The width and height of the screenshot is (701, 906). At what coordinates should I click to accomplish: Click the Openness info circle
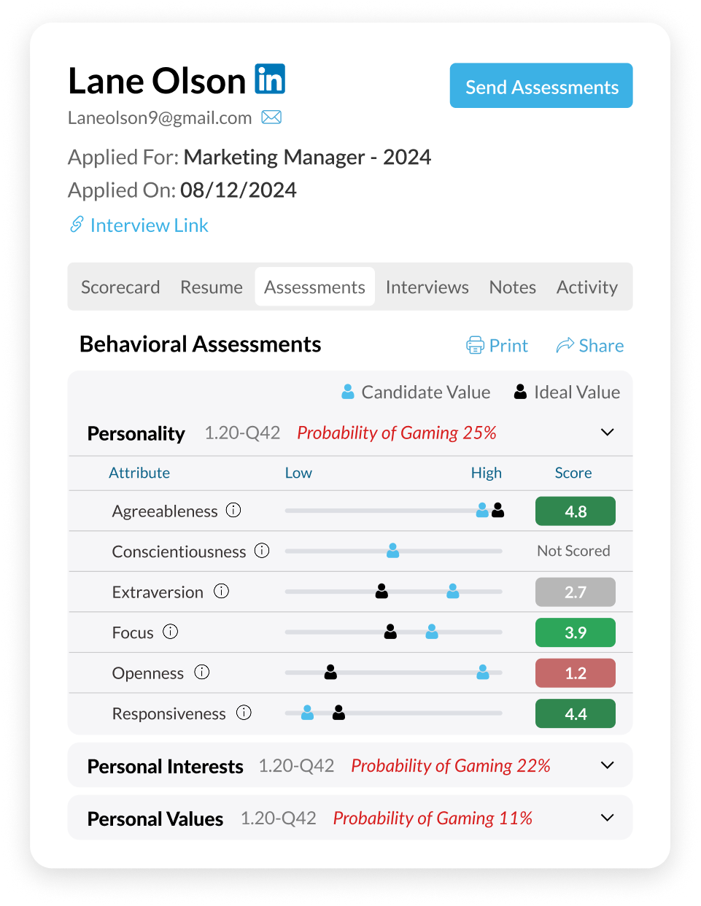pos(201,672)
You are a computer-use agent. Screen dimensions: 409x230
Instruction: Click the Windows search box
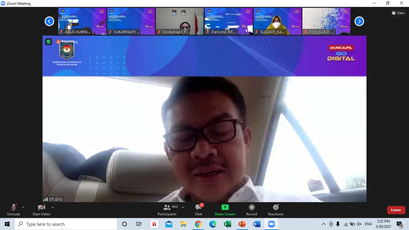point(66,224)
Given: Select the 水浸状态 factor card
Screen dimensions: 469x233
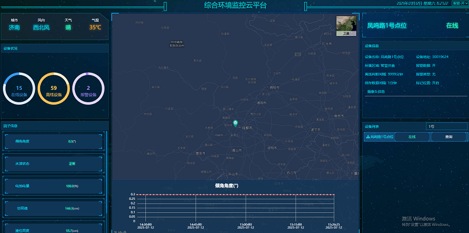Looking at the screenshot, I should (54, 164).
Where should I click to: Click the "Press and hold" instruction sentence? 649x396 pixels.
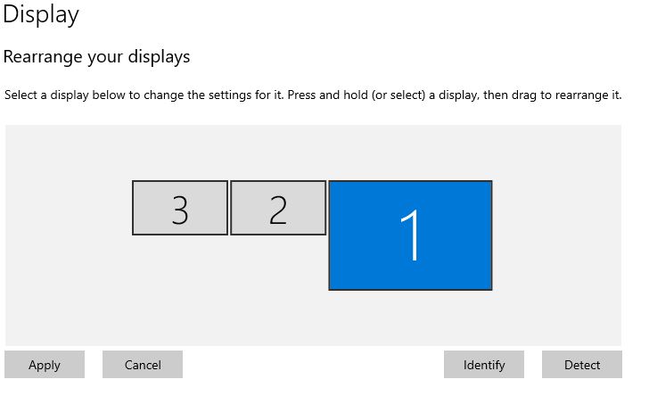pos(455,95)
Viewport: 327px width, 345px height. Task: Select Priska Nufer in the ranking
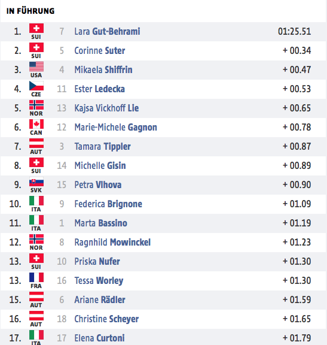point(97,261)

== == ==

PROBLEM TO WORK ON
Rewrite the entries above as a numbered list with one line per item, leaving out blank lines and any pictures.

THE ANSWER
1. The width and height of the screenshot is (701, 906). At what coordinates should I click to accomplish: Click the Openness info circle
2. pos(201,672)
3. You are a computer-use agent. Screen dimensions: 409x230
4. Instruction: Click the Windows search box
5. point(66,224)
6. Given: Select the 水浸状态 factor card
7. Screen dimensions: 469x233
8. Looking at the screenshot, I should (54, 164).
9. Where should I click to: Click the "Press and hold" instruction sentence? 649x396 pixels.
10. pos(455,95)
11. Viewport: 327px width, 345px height. Task: Select Priska Nufer in the ranking
12. point(97,261)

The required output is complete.